Vorliegender Text =>
>>

Nach der Berlin-Wahl „Die SPD wurde abgestraft“

Kai Wegner (links), Landesvorsitzender CDU in Berlin und Spitzenkandidat seiner Partei bei der Wiederholungswahl, hat das Unmögliche geschafft: Er hat einen deutlichen Sieg eingefahren und der SPD eine historische Schlappe eingebracht. Foto: dpa/Monika Skolimowska

Freude, Schock und tiefe Enttäuschung: das Wahlergebnis von Berlin hat auch die Parteivorsitzenden in Bayreuth berührt. Der Kurier fragte nach.

 
Schließen

Diesen Artikel teilen

Enttäuschung hier, Zufriedenheit dort. Am Tag nach der Wahl in Berlin, die mit einem überragenden Sieg für die CDU und einer historischen Niederlage für die SPD endete, verspürt der Vorsitzende des SPD-Stadtverbandes, Tobias Schmidmeier, einen tiefen Schock, die Kreisvorsitzende der CSU, die Bundestagsabgeordnete Silke Launert, freut sich über das gute Ergebnis für die Schwesterpartei in der Hauptstadt und die Vorsitzende der FDP in Bayreuth, Luisa Funke-Barjak, ist einfach nur enttäuscht.

<<

Bereitgestellte Angaben =>
>>

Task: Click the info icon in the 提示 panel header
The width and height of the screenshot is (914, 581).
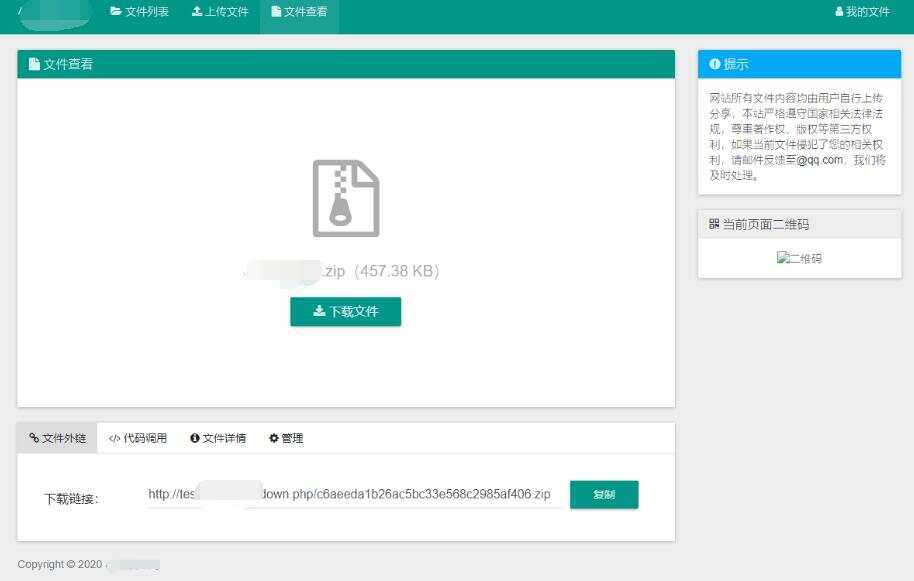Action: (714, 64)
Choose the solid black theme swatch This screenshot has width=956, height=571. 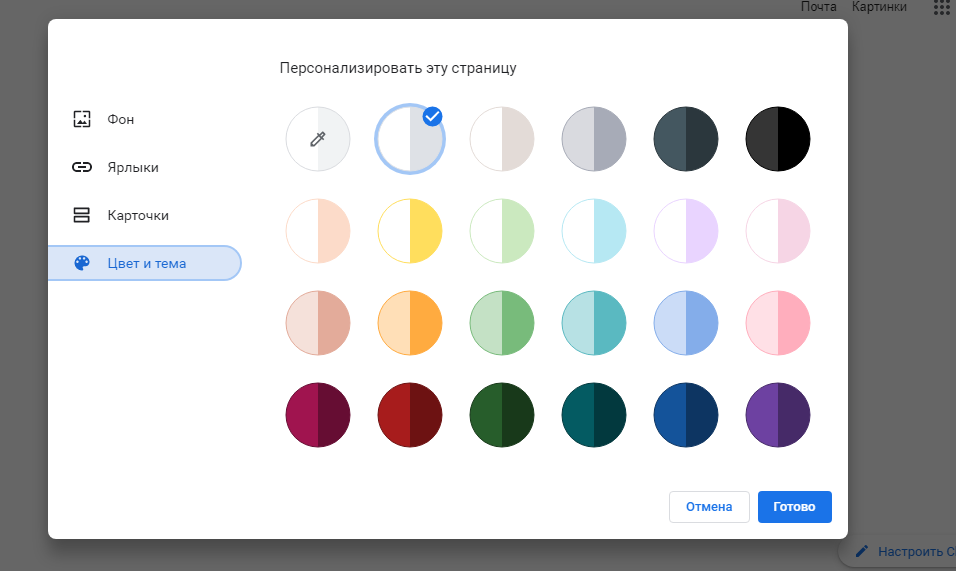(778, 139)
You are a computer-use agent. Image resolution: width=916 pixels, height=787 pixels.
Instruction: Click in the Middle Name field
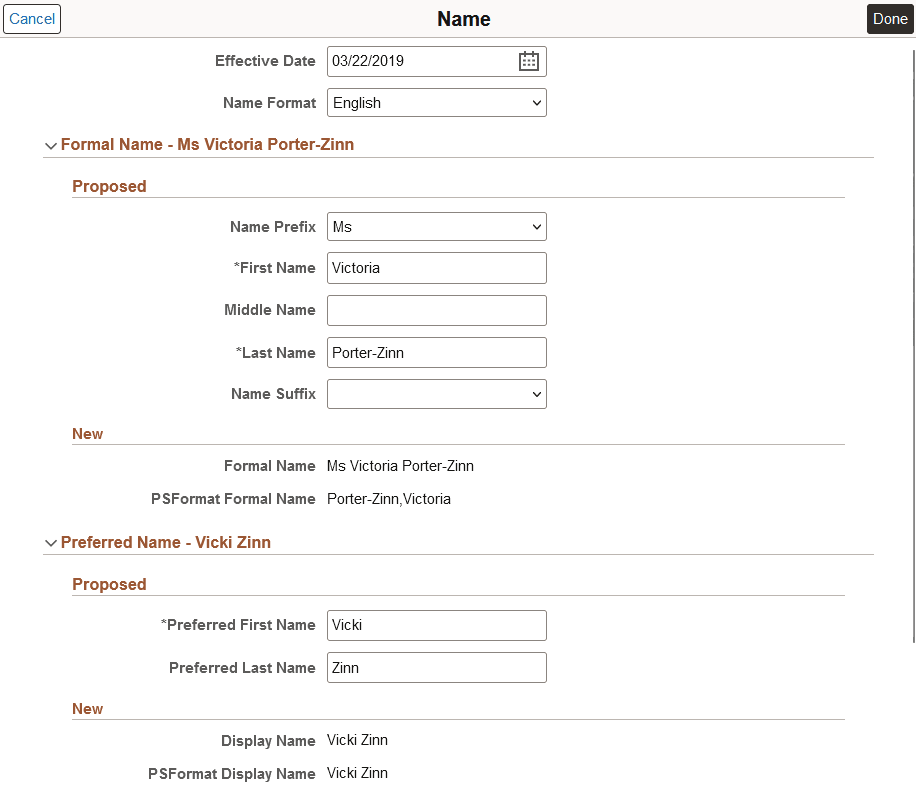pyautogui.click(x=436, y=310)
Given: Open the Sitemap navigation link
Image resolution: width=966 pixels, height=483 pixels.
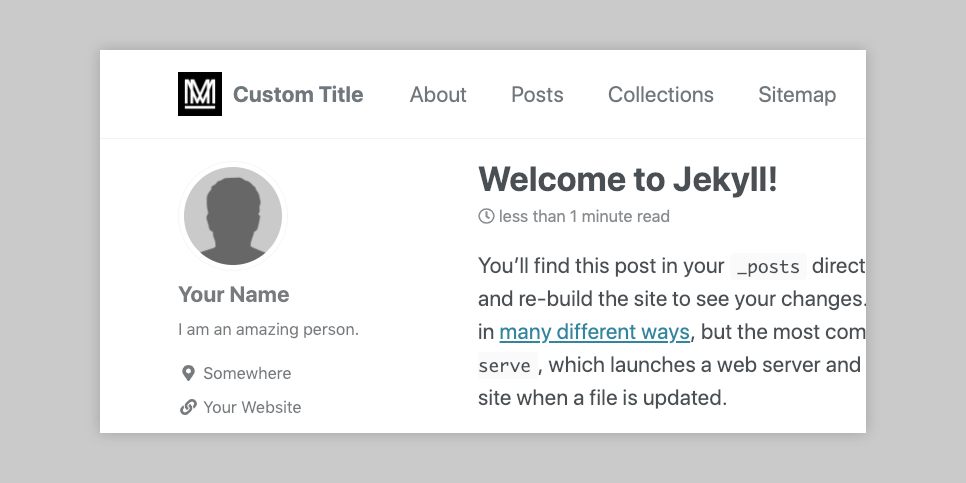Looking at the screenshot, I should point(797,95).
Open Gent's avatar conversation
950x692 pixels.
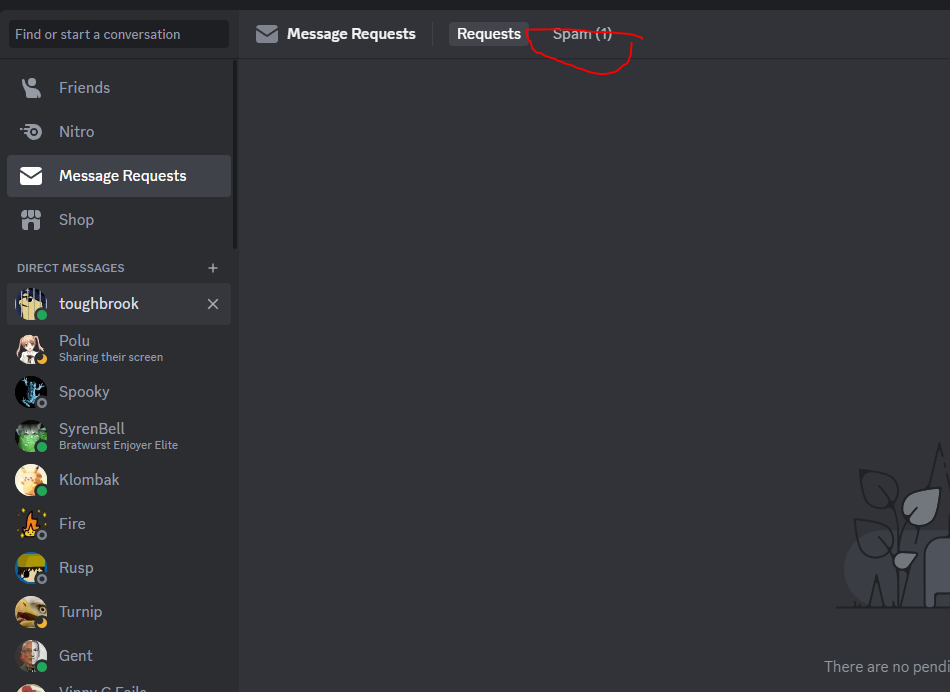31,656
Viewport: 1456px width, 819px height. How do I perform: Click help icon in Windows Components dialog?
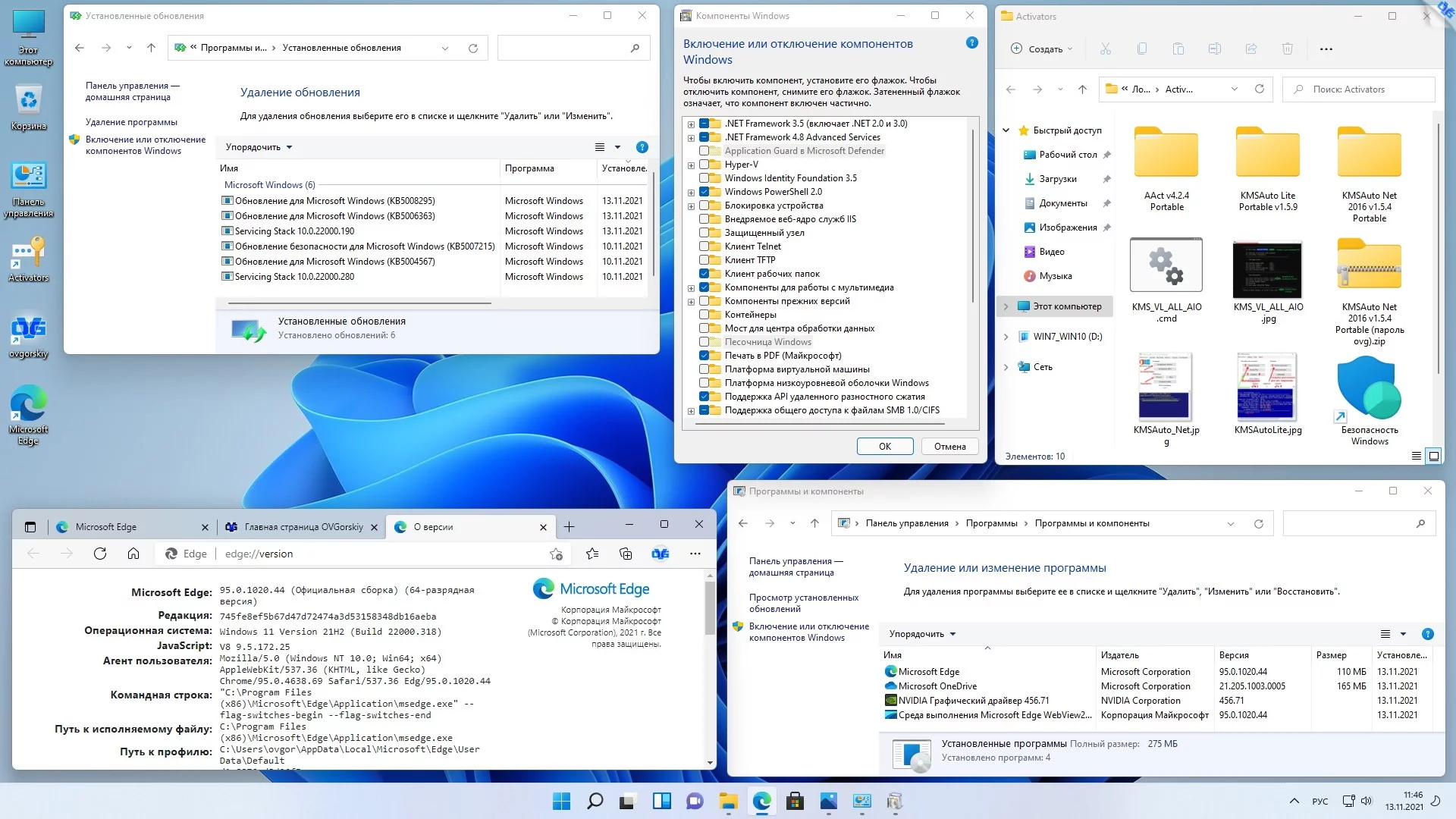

<<

Aufgaben =>
1 – Wer ist laut dem Artikel über die Berlin-Wahl die Vorsitzende der FDP in Bayreuth?
2 – Geben Sie aus dem Artikel über die Berlin-Wahl den Abschnitt von „Diesen Artikel teilen“ bis „einfach nur enttäuscht.“ wortgetreu wieder.
3 – Schreiben Sie den Artikel über die Berlin-Wahl im Anschluss an seinen letzten Satz weiter.

Antworten =>
1 – Luisa Funke-Barjak

2 –
Diesen Artikel teilen

Enttäuschung hier, Zufriedenheit dort. Am Tag nach der Wahl in Berlin, die mit einem überragenden Sieg für die CDU und einer historischen Niederlage für die SPD endete, verspürt der Vorsitzende des SPD-Stadtverbandes, Tobias Schmidmeier, einen tiefen Schock, die Kreisvorsitzende der CSU, die Bundestagsabgeordnete Silke Launert, freut sich über das gute Ergebnis für die Schwesterpartei in der Hauptstadt und die Vorsitzende der FDP in Bayreuth, Luisa Funke-Barjak, ist einfach nur enttäuscht.

3 –
„Es muss sich einiges ändern“

Dass die SPD in Berlin nur noch bei 18, die CDU hingegen bei 28 Prozent steht, habe ihm einen Schock versetzt, beteuert Schmidmeier. Klar hoffe er, dass die „progressive Mehrheit“ – SPD, Grüne und Linke – wieder eine Koalition bilden werden. Aber genauso klar sei auch, dass es ein weiter so nicht geben könne. „Es muss sich einiges ändern, es müssen wichtige Probleme angegangen und gelöst werden“, fordert der Stadtverbandsvorsitzende. Probleme, die auch ein CDU-Bürgermeister Kai Wegner nicht mal einfach so aus der Welt schaffen könne. Die SPD wurde abgestraft, gibt Schmidmeier zu. Allerdings sei die Zeit seit der Wahl 2021 zu kurz gewesen, um eklatante Probleme merklich zu ändern. Mit dem Ergebnis, dass die SPD nun abgestraft worden sei. „Wir müssen aus dieser Klatsche lernen, weiter wurschteln geht nicht“, sagt er. Trotzdem hält Schmidmeier die amtierende Koalition aus SPD, Grünen und Linke für die beste Lösung, weil sie viele Schnittmengen aufweise.

Schlüsse ziehen

So recht erklären kann sich Funke-Barjak das bittere Wahlergebnis für die FDP nicht. An der Bundesregierung könne es nicht liegen, da die FDP dort einen guten Job mache. Viele FDP-Wähler seien wohl, wie auch bei der SPD, zur CDU gewandert, weil man deren Spitzenkandidat mehr Kompetenz bei Themen wie Innerer Sicherheit zutraut. Die FDP müsse nun das Wahlergebnis analysieren und ihre Lehren und Schlüsse daraus ziehen. Was aber unverrückbar sei: Dass die FDP für liberale Ideen und Gedanken stehe. Auch im Wahlkampf im Bayern.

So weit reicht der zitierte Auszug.